SAP Data Intelligence 3.0 is now available. This version can be installed on-premise on certified setups, be deployed at supported hyperscaler certified consumed as a service or via private cloud partner environment.
Probably you also realized that we are not talking about SAP Data Hub anymore. We change the name to unify the product name towards SAP Data Intelligence to align the cloud service and on-premise product. Feel free to checkout this blog from Marc Hartz which describes this in more detail: https://blogs.sap.com/2020/03/20/sap-data-intelligence-next-evolution-of-sap-data-hub/
Within this blog I want to share and describe the new functions and features of SAP Data Intelligence for the march release.

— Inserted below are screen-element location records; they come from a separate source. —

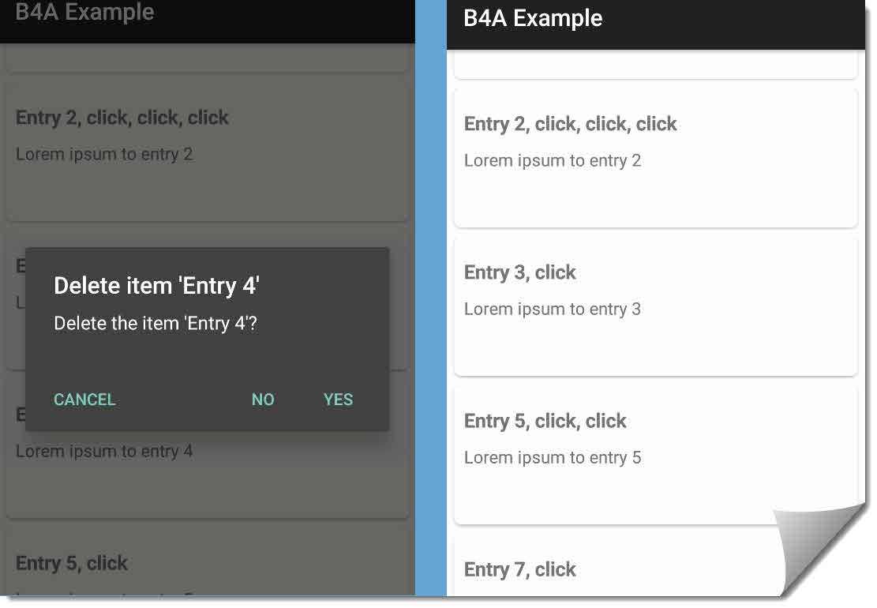Image resolution: width=877 pixels, height=608 pixels.
Task: Click the bright white "B4A Example" title
Action: pos(533,18)
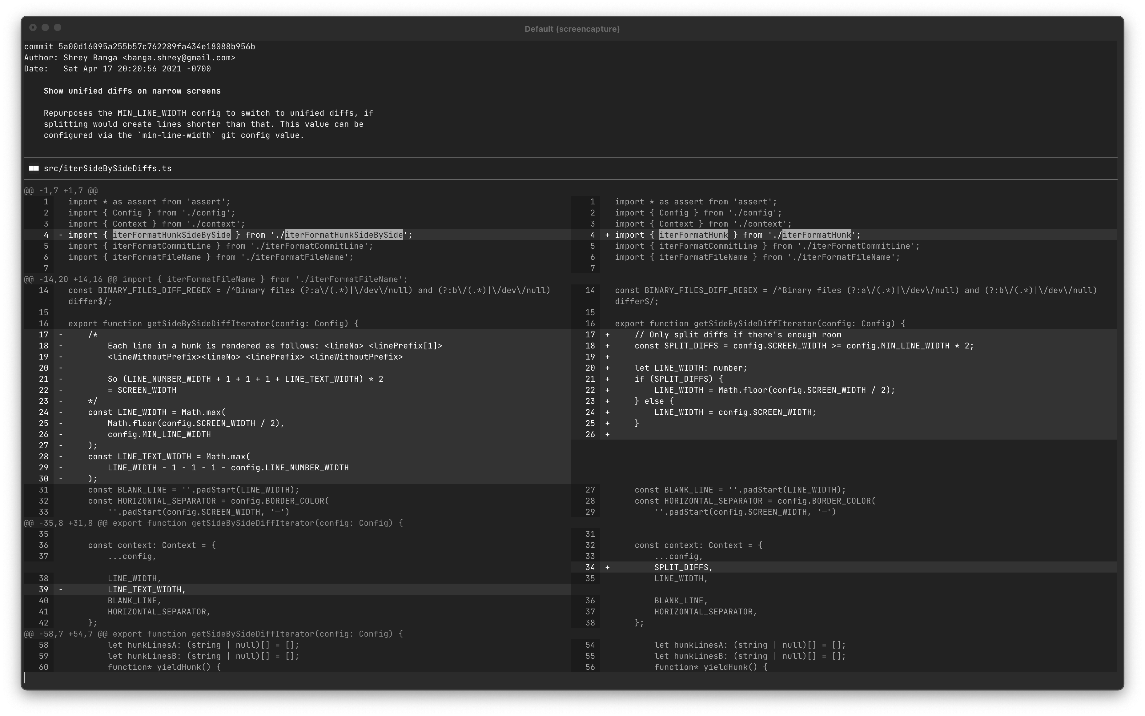Click the SPLIT_DIFFS text on added line 34

point(682,567)
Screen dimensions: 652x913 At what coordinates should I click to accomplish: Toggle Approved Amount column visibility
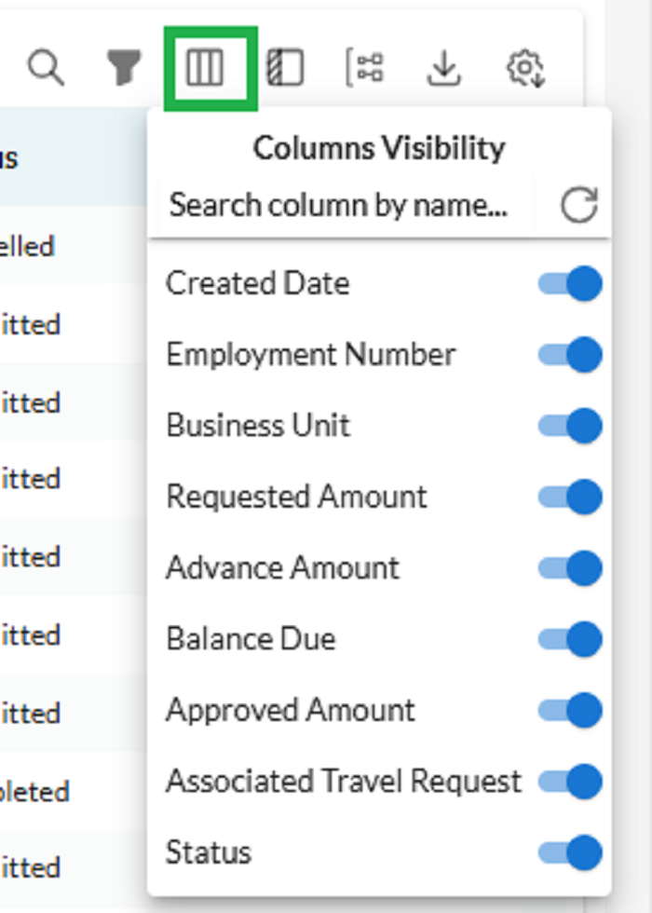pyautogui.click(x=570, y=710)
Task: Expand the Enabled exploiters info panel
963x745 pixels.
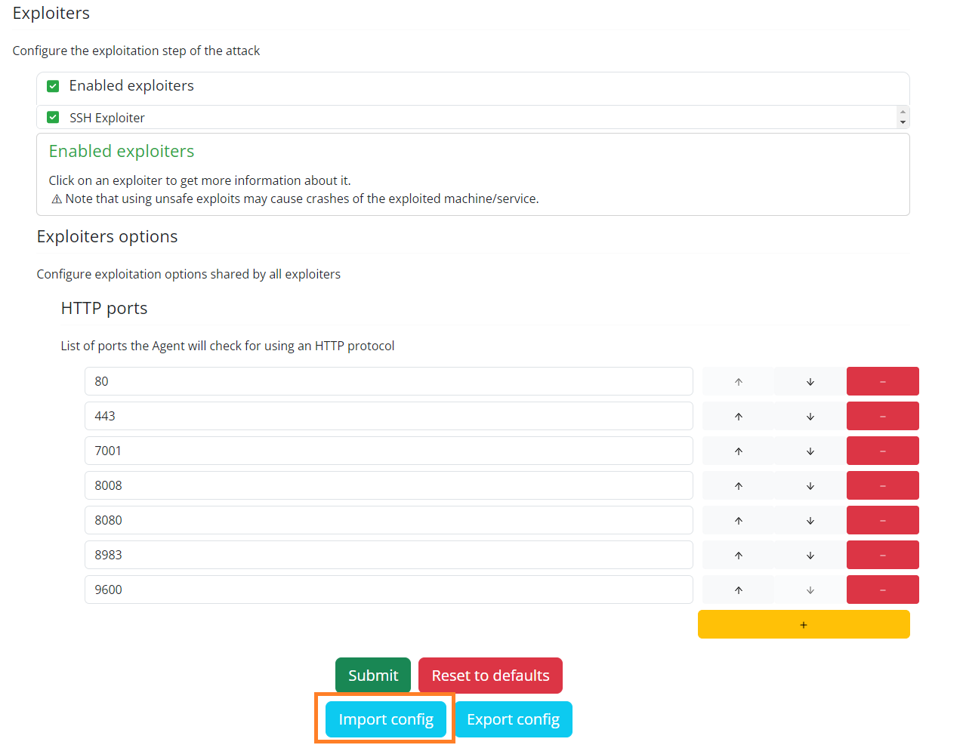Action: (121, 151)
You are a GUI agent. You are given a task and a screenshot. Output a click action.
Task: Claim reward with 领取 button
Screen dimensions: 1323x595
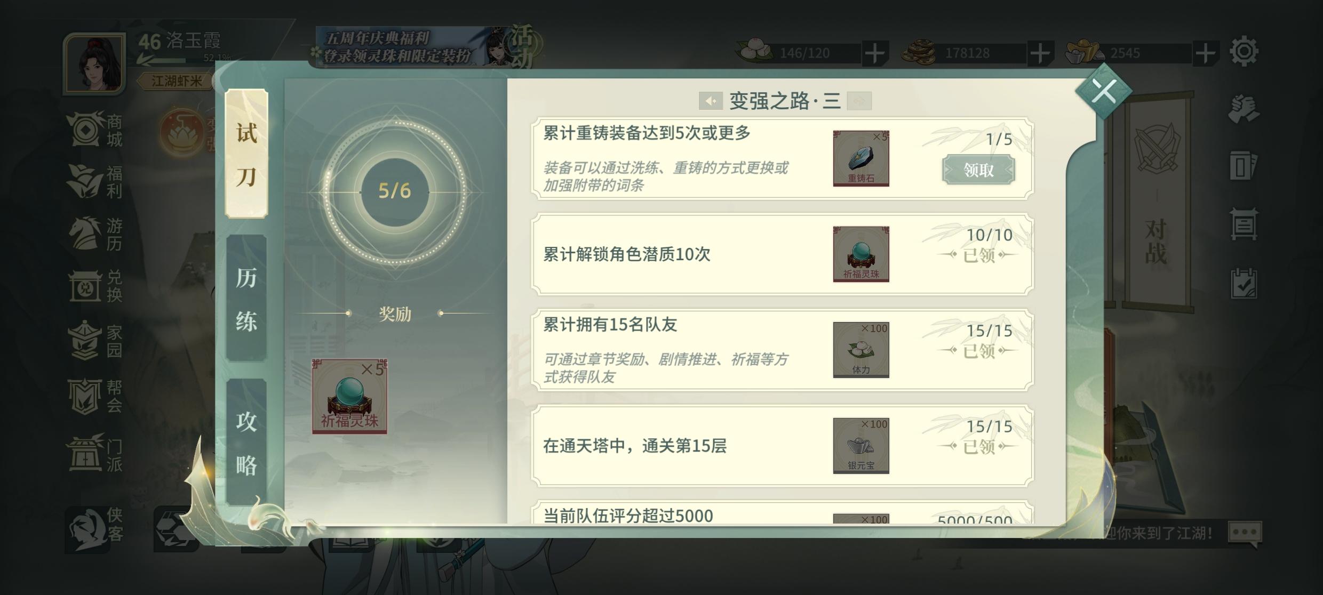978,170
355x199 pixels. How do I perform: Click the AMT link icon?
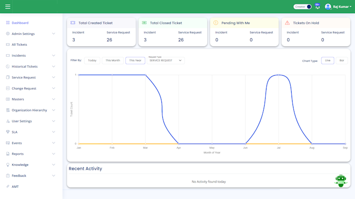click(8, 186)
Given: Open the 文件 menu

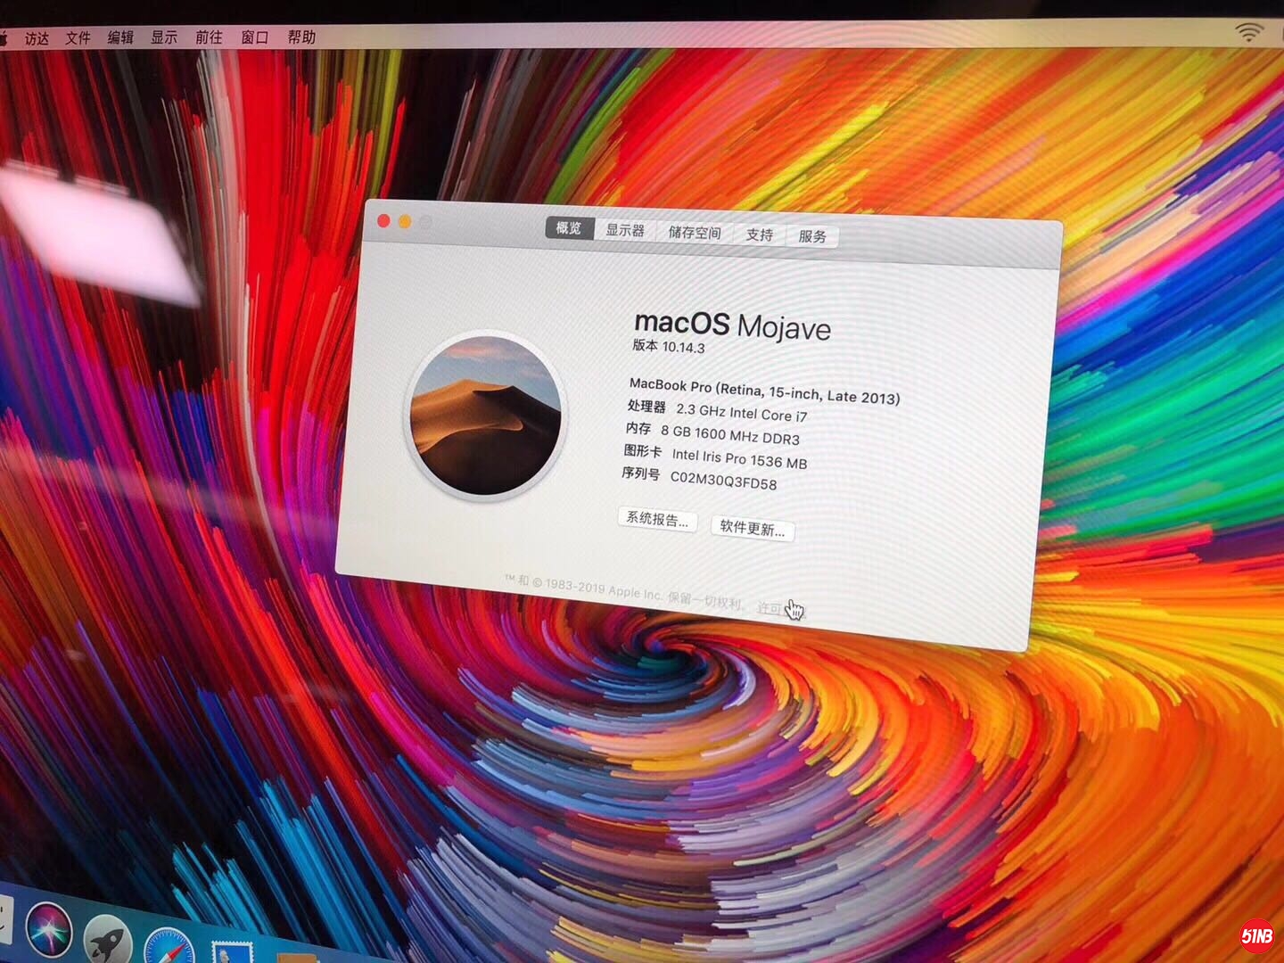Looking at the screenshot, I should pos(78,37).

This chapter will give you only a quick preview about the main developments in each topic area. All details will be described in the following sections for each individual topic area.
Connectivity & Integration
This topic area mainly focus on all kind of connection and integration capabilities which is use across the product for example in the Metadata Explorer or on operator level in the Pipeline Modeler.
Support of AWS RedShift
We introduced a new connection type for AWS Redshift that can be used in Metadata Explorer for Browsing, Fact Sheet and Data preview. Also a new operators for reading data from AWS Redshift and running SQL statements within the Pipeline Modeler is available.
Enhancement of Azure Data Lake Storage Gen2
A new connection type for Azure Data Lake Storage Gen2 is available. It includes the metadata extraction, profiling, rule validation and use as dataset in data preparation.
Support of SFTP
This enhancement allows connections to an SSH File Transfer Protocol server. This includes reading and writing files in the Pipeline Modeler via Read File and Write File operators as well as removing files via Remove File operator.
Enhancement of SAP HANA Client
When running SQL statements there is a new option available that allows to specify whether statements are grouped into one or multiple database transactions.
Enhancement of Google PubSub Operator
New configuration option withing the existing operator that allows to choose between asynchronous and synchronous pull from Google PubSub.
Metadata & Governance
In this topic area you find all features dealing with discovering metadata, working with it and also data preparation functionality. Sometimes you will find similar information about newly supported systems. The reason is that people only having a look into one area, do not miss information as well there could be also some more information related to the topic area.
New Business Glossary
Introduce business glossary to define terms and associate them with related metadata explorer objects. Allow search for terms and view their relationships. Enable to create categories to group related terms. You can find a screenshot below.
- To have a central and shared repository for business terms and definitions to promote a common, consistent understanding of business terms within your organization.
- To support templates to create new terms and grouping terms into categories.
- To allow search for terms and categories.
- Business glossary consists of three main areas: the term template, the categories, and the terms.
- Allows edit, update and delete of terms and categories
- Supports search for categories only, or search for terms only, or search for a combination of both.
Support for Azure Data Lake Storage Gen2
Support Azure Data Lake Storage Gen2 for Browse, Fact Sheet, Preview, Profile, Publish, Rules, Data Prep source and Upload Capabilities in Metadata Explorer.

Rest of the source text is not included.